Toxicomanie : le sida brave l’interdit

 FOLLÉA LAURENCE

 

La politique de santé publique en matière de toxicomanie vient de prendre un tournant capital, mardi 27 octobre, lors de la présentation par M. Bernard Kouchner du budget du ministère de la santé devant l’Assemblée nationale.

La population des usagers de drogue utilisant la voie intraveineuse est estimée entre 100 000 et 150 000 personnes, dont 20 % à 30 % seraient séropositives. L’urgence gouvernementale est désormais d’enrayer la propagation du virus du sida, quitte à accepter, d’une part, que des individus continuent à s’injecter des substances psychotropes et, d’autre part, à renforcer les programmes de substitution médicamenteuse à la méthadone.

Élargir la palette de prise en charge

Le pouvoir prend un risque calculé, sur un terrain où peu de responsables politiques se sont jamais aventurés. Il répond à un certain nombre d’interrogations qui agitent le milieu médical (lire ci-dessous le point de vue des professeurs Benhamou et Olievenstein). Comparant le caractère  » non définitif  » de la consommation de drogue par voie intraveineuse et la possible guérison des toxicomanes à la fatalité mortelle de l’infection par le virus du sida, qui  » elle, n’est jamais transitoire « , M. Kouchner prend position :  » S’il utilise de la drogue intraveineuse, un jeune doit au moins le faire dans des conditions qui lui garantissent la non-contamination par le sida.  » Il ajoute que  » la libéralisation de la vente de seringues a été une bonne chose « , mais que  » ce n’est plus suffisant aujourd’hui.  » En conséquence, les programmes expérimentaux d’échanges de seringues, que le ministre ne cite pas nommément, semblent une solution possible ( » le Monde Sciences-Médecine  » du 29 octobre).

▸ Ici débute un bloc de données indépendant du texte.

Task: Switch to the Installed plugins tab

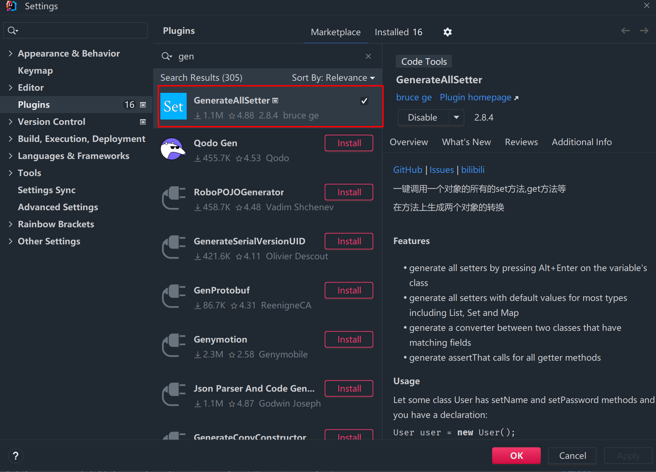Action: (398, 32)
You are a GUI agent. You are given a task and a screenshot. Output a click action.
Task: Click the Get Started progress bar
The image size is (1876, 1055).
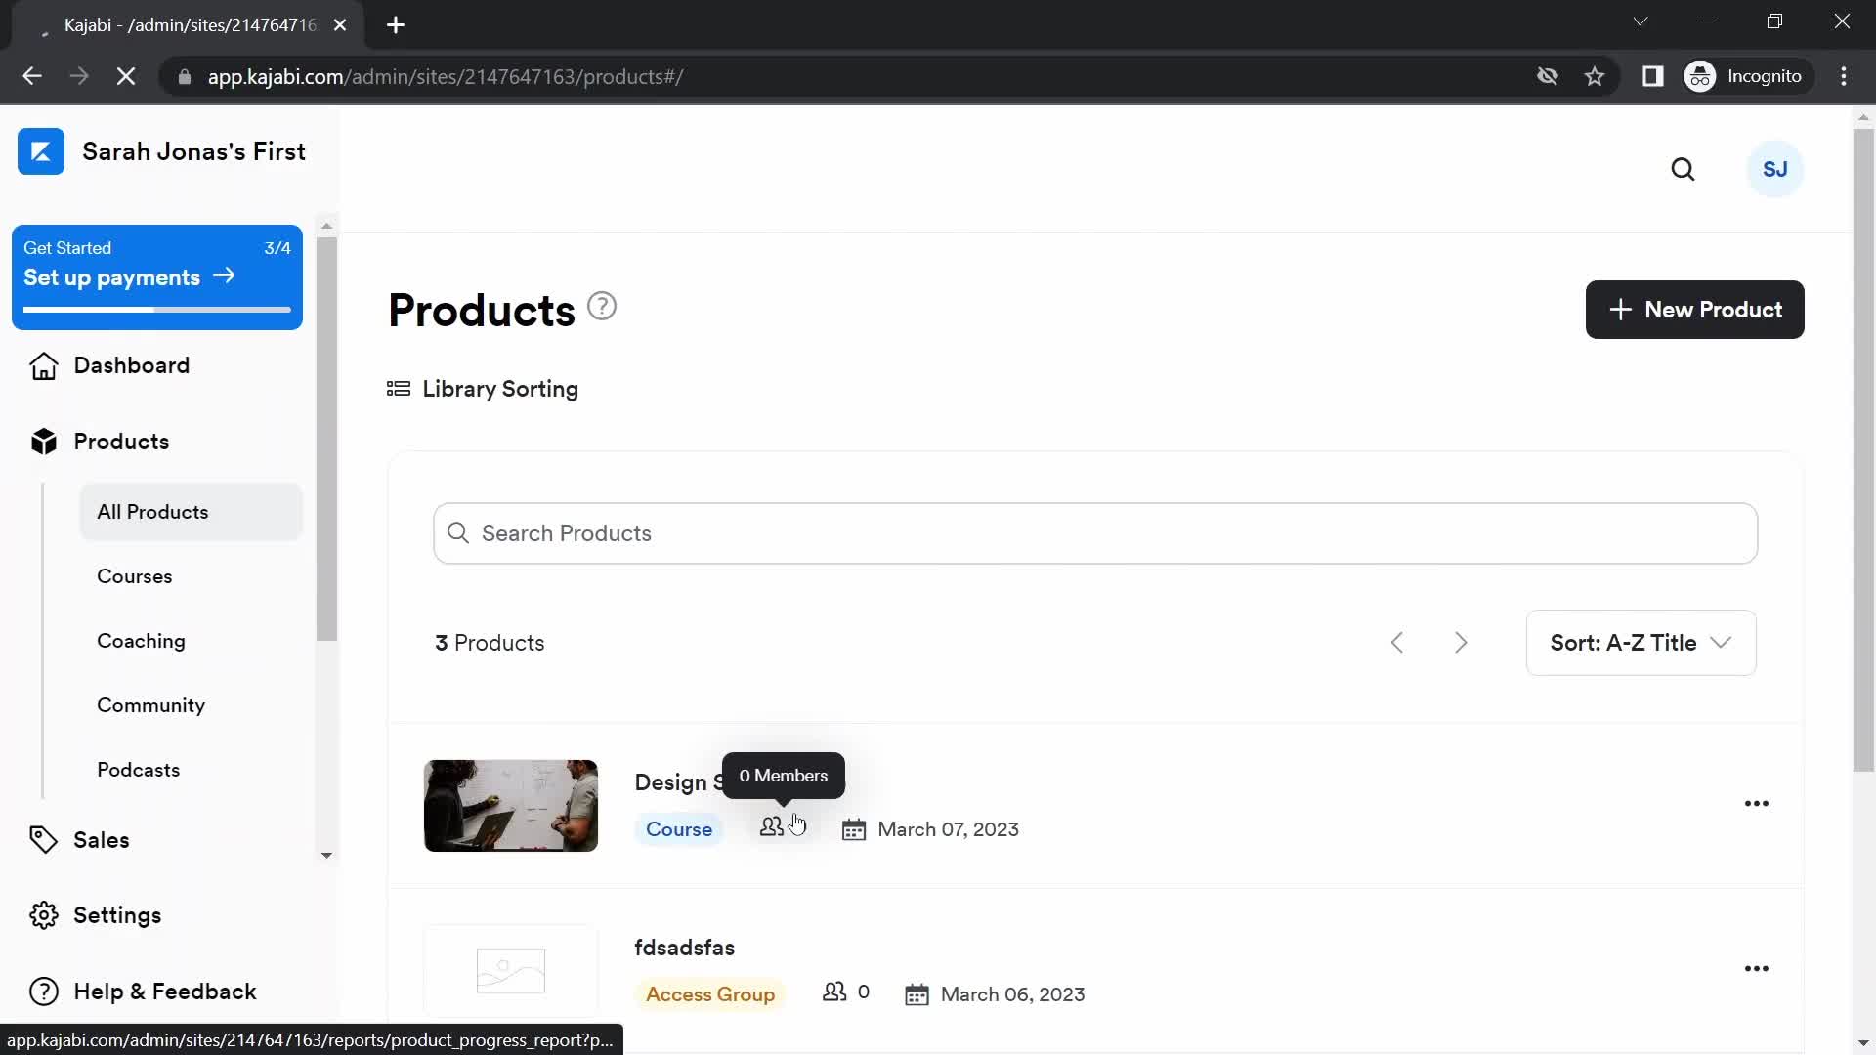point(157,309)
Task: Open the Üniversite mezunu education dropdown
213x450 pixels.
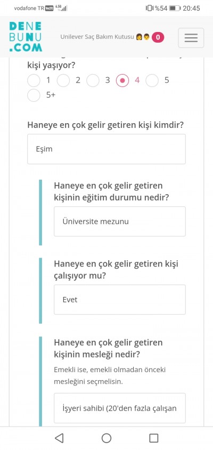Action: (x=120, y=222)
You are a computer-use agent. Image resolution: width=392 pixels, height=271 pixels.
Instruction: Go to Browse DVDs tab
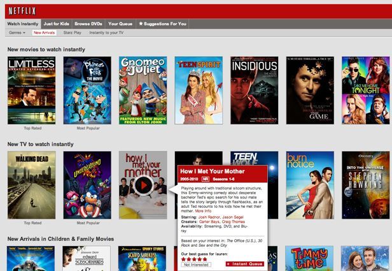point(88,24)
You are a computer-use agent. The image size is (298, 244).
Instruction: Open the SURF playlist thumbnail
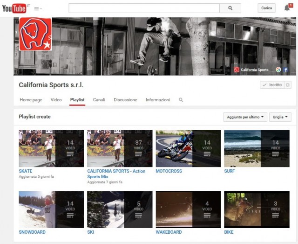pos(257,148)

M. Kouchner a en outre annoncé une série de mesures  » pour faire face à l’augmentation de la demande de soins « . Les centres spécialisés, dont les missions ont été redéfinies par décret (le Monde du 22 juillet), voient leur budget croître de 25 millions de francs. Or la plupart des membres de ce groupe à risques ne fréquentent pas le système de soins. La  » palette de prise en charge  » devra donc être élargie, notamment au niveau de la médecine de proximité avec  » la création de réseaux de médecins généralistes (…) en contact direct avec la population « , auxquels les pharmaciens pourraient être associés.  » L’ouverture des hôpitaux généraux et psychiatriques à l’accueil et aux soins des toxicomanes en des structures souples et peu contraignantes « , et la nomination de responsables  » toxicomanie  » dans ces établissements, complèteront le dispositif.  » Le développement de programmes de substitution à la méthadone  » est également à l’ordre du jour, avec un objectif précis pour 1993 :  » porter de cinq à dix le nombre des centres existants.  » Les fonds débloqués à cet effet devraient atteindre 2,8 millions de francs.  » Tout ce que nous ferons pour dire à ces jeunes, avec ces jeunes, que leur santé nous importe et que le sida est plus dangereux que la drogue, peut entraîner une diminution de l’épidémie « , a encore assuré M. Kouchner. Dans ce contexte, et puisqu’il faut rattraper  » un grand retard par rapport à nos voisins européens « , les campagnes d’information et de prévention vont redoubler d’intensité. Le budget de l’Agence française de lutte contre le sida (AFLS) doit augmenter de  » près de 50 % « .  » L’ambiguité de la législation fausse le débat, a également souligné le ministre de la santé. Seule, la répression ne peut assumer la lourde tâche de traiter le problème.  » Et de citer le cas de New-York où  » les responsables sanitaires ont demandé à la police de cesser les arrestations qui ne servaient à rien.  »

Il ne convient pas de bannir l’arsenal répressif mais de s’attaquer par le biais des soins, de la prévention et de l’éducation, à  » un problème de santé publique majeur.  » Les propos du ministre vont sans doute paraître laxistes aux uns, avant-gardistes aux autres et pourquoi pas frileux à certains. Ils ont le mérite de lever définitivement le voile sur un mode de toxicomanie marginalisé à l’extrême, de formuler des choix politiques, de prendre en la matière une position claire.